__TEXT FOR ANALYSIS__.
-=-=-

This month’s case made national headlines and sparked a great deal of conversation about the topic of ‘comfort care’ for seriously ill and dying patients.

Dr H was a rising star physician in his late 30’s when he took a position as the night-shift physician in the Intensive Care Unit (ICU) of an Ohio hospital in 2013 after completing a residency at the Cleveland Clinic. Dr H’s patients in the ICU were in extremely critical condition and part of his care involved prescribing pain relief or ‘comfort care’ for dying or severely ill patients, including those who were being removed from ventilators.

In October 2018, a formal report was filed with the hospital by an employee who alleged that Dr H was ordering excessive doses of pain killers for his patients. The complaint was not seriously investigated until a second complaint was filed the following month, November 2018.

At this point the hospital broadened its investigation, after noting the death of a patient following administration of an abnormally high dosage of fentanyl by the physician. A day later another of Dr H’s patients was declared dead after a high dose of fentanyl. At this point, Dr H was immediately removed from patient care duties. He was fired from his position with the hospital in early December of that year.

-=-=-

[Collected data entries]
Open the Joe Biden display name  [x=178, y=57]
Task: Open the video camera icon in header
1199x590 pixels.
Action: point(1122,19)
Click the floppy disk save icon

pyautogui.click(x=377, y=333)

-=-=-

__THE TASK__. Extend the account of Dr H and the fentanyl doses, picking up after its last sentence. The records have no connection to the text.

__EXERCISE ANSWER__.
After the hospital fired Dr H, it contacted the state medical board and the county prosecutor’s office. The hospital also contacted the state boards of pharmacy and nursing. By this point, the hospital had identified 24 patients who were believed to have received excessive painkiller doses ordered by Dr H. The first case allegedly occurred in February 2015 when one of Dr H’s patients died after being administered 400mcg of fentanyl. The hospital eventually identified over 2 dozen cases that took place from 2015 to 2018 where patients were given large doses of painkillers and died soon after.

In January 2019, Dr H’s medical license was suspended. In the meantime, a criminal investigation had been launched by police and investigators from the prosecutor’s office. In June 2019, Dr H was officially charged with 25 counts of murder, and he turned himself in to police. Eventually 11 of the murder counts were dismissed, but the remaining 14 counts of murder went to trial. The 14 remaining counts were some of the highest doses of fentanyl given to patients, one patient received 1000mcg of fentanyl and one received 2000mcg.